Your task is to retype, exactly and without pictures, the line holding "Where should I" and each line that follows it to the end of the entries.
• • • •
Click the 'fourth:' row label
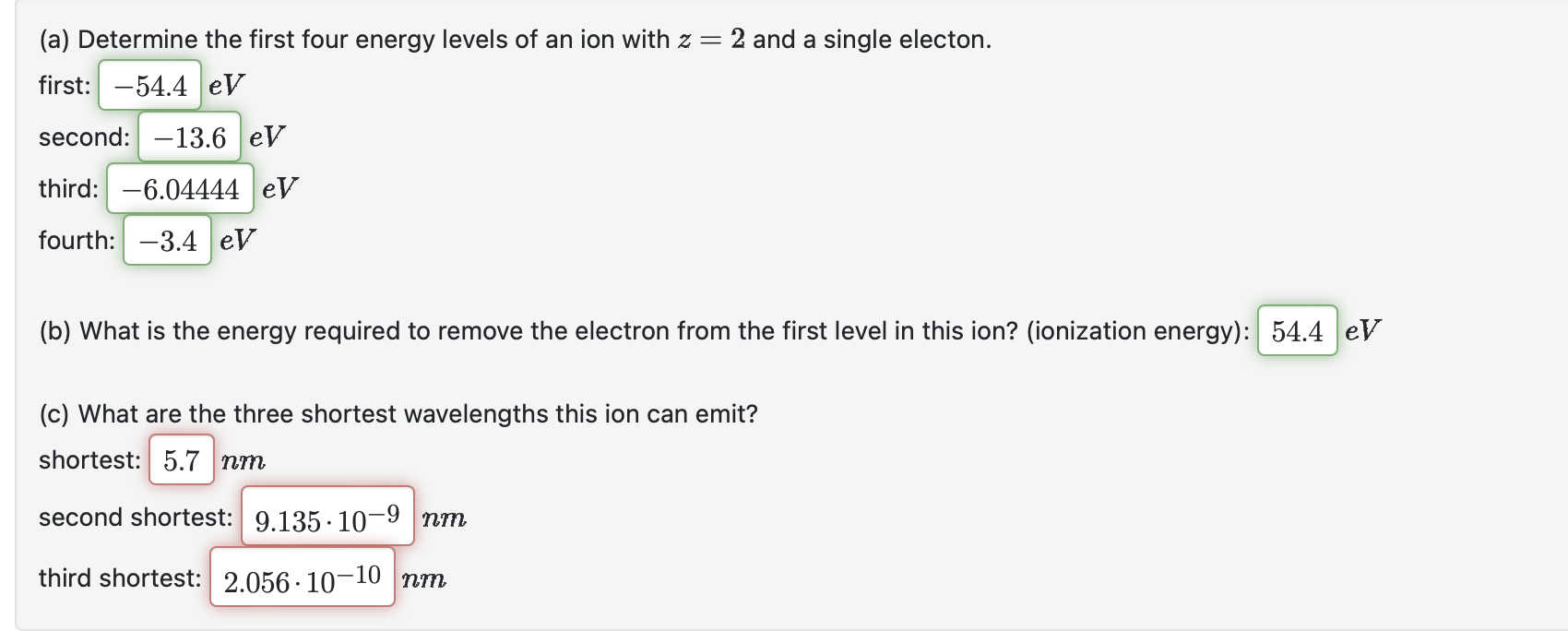Screen dimensions: 1568x631 (x=77, y=240)
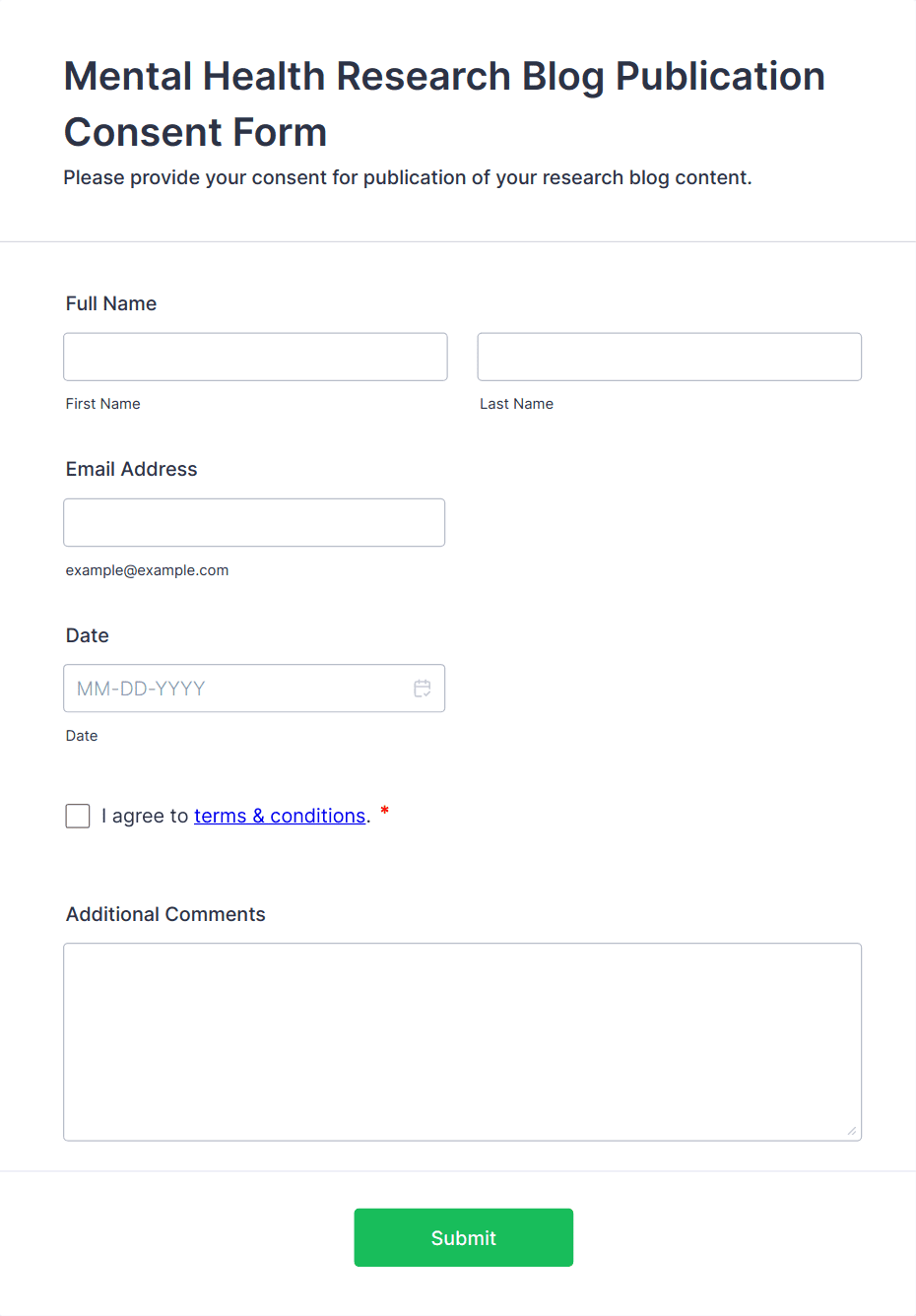This screenshot has width=916, height=1316.
Task: Grab the comments box resize handle
Action: 852,1131
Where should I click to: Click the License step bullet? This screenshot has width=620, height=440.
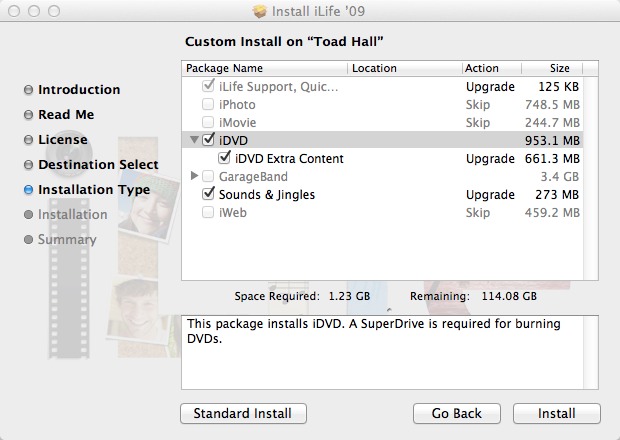click(x=28, y=140)

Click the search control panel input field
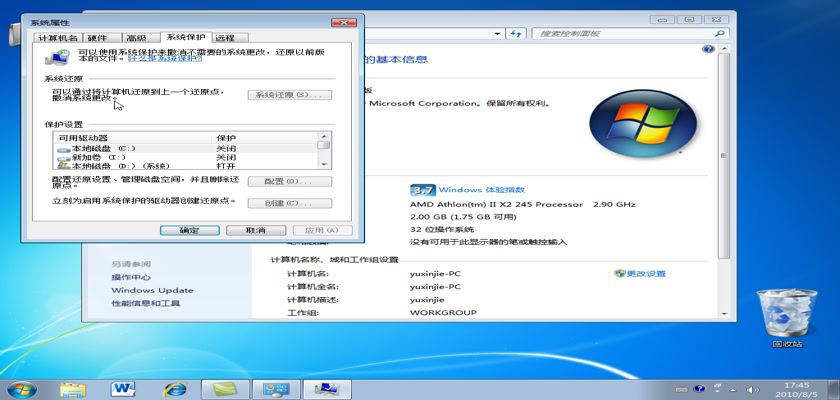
• • • •
» **Task answer**:
Where should I click to: Click the License step bullet? This screenshot has width=620, height=440.
click(x=28, y=140)

Click the search control panel input field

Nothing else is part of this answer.